Millions of goods and major infrastructures have been destroyed after a landslide and floods triggered by Typhoon Yagi hit Vietnam.

Aside from that, 59 people have been confirmed dead after emergency officials conducted head counts as well as search and rescue operations within the affected communities.

Among the victims were six people, including a newborn baby and a one-year-old boy, who were killed in a landslide in the Hoang Lien Son mountains of northwestern Vietnam.

Similarly, other victims included a family of four who were killed after heavy rain caused a hillside to collapse onto a house in mountainous Hoa Binh province in northern of the country.

On Monday, findings revealed that the typhoon made landfall on Vietnam’s northeastern coast, home to large manufacturing operations of domestic and foreign companies, and was downgraded to a tropical depression.

The Vietnamese government said the storm disrupted power supplies and telecommunications in several parts of the country, mostly in Quang Ninh and Hai Phong in the northeast.

In addition, managers and workers at industrial parks and factories in Haiphong, a coastal city of two million, said they had no electricity and were trying to salvage equipment from rain in plants whose metal sheets roofing had been blown away.

“Everyone is scrambling to make sites safe and stocks dry,” said Bruno Jaspaert, head of DEEP C industrial zones, which host plants from more than 150 investors in Haiphong and the neighboring province of Quang Ninh.

Also the LG Electronics, a major maker of appliance and consumer electronics, said there were no casualties among its employees and acknowledged damages at its production site, noting a warehouse with refrigerators and washing machines had been flooded.

“Lots of damages,” said Hong Sun, the chairman of the South Korean business association in Vietnam, when asked about the typhoon’s impact on Korean factories in coastal areas.

Additionally, a manager of leased factories confirmed widespread damages to roofs and prolonged power cuts in northern provinces.

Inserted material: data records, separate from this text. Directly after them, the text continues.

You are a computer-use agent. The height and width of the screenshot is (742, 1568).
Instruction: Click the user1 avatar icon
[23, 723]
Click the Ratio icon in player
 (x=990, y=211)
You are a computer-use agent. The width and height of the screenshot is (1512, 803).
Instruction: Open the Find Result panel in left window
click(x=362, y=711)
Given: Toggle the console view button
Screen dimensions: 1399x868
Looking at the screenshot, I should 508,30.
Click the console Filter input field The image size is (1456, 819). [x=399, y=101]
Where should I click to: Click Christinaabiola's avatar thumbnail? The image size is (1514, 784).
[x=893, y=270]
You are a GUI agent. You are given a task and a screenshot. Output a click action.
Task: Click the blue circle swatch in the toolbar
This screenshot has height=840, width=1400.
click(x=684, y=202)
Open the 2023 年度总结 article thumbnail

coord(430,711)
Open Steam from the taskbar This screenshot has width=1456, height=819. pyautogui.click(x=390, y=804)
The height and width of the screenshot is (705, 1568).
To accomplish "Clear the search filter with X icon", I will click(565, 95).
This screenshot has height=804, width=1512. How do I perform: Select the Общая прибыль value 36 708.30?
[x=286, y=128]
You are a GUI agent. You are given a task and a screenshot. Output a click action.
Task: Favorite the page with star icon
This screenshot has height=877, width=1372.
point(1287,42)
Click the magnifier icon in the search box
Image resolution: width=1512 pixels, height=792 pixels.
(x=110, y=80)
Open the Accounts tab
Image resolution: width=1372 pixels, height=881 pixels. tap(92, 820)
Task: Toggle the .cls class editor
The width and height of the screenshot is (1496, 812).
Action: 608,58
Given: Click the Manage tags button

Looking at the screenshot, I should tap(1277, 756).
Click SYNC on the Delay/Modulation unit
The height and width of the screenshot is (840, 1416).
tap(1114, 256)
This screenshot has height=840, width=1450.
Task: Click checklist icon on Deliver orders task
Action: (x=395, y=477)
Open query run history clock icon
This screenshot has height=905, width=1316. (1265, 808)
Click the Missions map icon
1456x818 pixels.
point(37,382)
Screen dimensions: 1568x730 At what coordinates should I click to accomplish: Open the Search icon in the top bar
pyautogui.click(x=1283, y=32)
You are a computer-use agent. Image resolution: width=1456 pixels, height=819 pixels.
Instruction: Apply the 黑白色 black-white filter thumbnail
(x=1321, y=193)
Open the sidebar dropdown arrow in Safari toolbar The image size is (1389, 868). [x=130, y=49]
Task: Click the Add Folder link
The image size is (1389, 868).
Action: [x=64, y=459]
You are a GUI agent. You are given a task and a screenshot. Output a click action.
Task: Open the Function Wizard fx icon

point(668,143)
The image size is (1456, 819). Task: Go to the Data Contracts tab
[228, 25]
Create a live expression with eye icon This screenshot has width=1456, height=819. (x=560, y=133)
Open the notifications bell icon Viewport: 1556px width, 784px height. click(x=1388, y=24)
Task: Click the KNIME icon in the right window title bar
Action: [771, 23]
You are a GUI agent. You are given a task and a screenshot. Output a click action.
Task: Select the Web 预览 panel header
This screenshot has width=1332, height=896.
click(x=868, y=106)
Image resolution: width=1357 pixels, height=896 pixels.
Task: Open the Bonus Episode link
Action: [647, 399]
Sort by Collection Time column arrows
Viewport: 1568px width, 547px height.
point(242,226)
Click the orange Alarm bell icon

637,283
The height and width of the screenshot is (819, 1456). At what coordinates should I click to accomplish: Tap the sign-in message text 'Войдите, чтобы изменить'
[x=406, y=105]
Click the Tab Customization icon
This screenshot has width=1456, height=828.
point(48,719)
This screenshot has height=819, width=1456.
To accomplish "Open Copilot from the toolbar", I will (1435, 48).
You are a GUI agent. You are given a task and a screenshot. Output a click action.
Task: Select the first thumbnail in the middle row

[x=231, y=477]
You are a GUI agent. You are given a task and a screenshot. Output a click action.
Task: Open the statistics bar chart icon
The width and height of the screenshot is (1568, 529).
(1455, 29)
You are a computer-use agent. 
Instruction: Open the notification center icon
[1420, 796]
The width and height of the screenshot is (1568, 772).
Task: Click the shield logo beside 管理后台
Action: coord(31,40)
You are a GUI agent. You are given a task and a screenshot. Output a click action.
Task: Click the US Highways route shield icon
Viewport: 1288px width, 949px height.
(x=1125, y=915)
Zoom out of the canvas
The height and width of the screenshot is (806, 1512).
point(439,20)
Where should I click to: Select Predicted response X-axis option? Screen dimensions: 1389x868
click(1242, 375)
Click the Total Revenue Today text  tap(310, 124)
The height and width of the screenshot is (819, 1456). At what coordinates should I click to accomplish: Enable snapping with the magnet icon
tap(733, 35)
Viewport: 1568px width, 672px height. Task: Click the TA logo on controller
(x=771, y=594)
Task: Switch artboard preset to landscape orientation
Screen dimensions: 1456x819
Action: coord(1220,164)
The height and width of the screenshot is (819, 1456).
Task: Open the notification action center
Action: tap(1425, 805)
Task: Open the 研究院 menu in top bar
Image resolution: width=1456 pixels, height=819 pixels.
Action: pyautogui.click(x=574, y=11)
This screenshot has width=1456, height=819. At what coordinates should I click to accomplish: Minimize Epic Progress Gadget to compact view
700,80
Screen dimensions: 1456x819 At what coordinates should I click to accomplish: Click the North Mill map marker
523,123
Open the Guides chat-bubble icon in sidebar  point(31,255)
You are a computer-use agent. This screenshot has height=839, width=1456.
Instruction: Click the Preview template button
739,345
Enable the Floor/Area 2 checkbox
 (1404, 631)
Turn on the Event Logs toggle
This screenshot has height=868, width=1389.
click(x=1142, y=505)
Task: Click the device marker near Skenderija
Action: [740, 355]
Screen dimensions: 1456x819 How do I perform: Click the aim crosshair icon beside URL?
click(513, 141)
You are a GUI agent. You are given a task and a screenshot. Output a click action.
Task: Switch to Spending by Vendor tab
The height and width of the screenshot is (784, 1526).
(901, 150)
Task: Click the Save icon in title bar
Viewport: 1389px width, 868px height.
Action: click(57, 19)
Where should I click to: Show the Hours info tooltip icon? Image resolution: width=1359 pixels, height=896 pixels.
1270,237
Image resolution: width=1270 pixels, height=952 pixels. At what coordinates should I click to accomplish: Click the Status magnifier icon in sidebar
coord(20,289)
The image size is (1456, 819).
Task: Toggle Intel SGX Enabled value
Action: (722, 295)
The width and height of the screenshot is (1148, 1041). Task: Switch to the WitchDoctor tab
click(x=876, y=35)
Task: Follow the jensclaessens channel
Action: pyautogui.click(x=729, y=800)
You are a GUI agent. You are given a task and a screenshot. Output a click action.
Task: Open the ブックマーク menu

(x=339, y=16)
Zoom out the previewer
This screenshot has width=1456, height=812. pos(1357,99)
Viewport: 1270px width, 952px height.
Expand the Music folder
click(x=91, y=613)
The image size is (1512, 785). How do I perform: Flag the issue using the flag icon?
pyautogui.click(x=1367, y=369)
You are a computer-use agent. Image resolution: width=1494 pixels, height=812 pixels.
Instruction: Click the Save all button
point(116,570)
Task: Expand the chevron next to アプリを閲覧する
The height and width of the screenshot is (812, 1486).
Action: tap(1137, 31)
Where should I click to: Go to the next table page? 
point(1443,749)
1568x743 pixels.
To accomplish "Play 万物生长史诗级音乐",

Similarly, at Ha Long Bay, a UNESCO World Heritage Site about 70km (43 miles) up the coast from the city, the disaster management authority said 30 vessels sank after being pounded by strong wind and waves.

The typhoon also damaged nearly 3,300 houses and more than 120,000 hectares (296,500 acres) of crops in the north of the country, the authority said.

The weather agency has warned of more floods and landslides, noting that rainfall had ranged between 208mm and 433mm (8.2 inches to 17 inches) in several parts of the region over the past 24 hours.

“Floods and landslides are damaging the environment and threatening people’s lives,” the National Centre for Hydro-Meteorological Forecasting said in a report.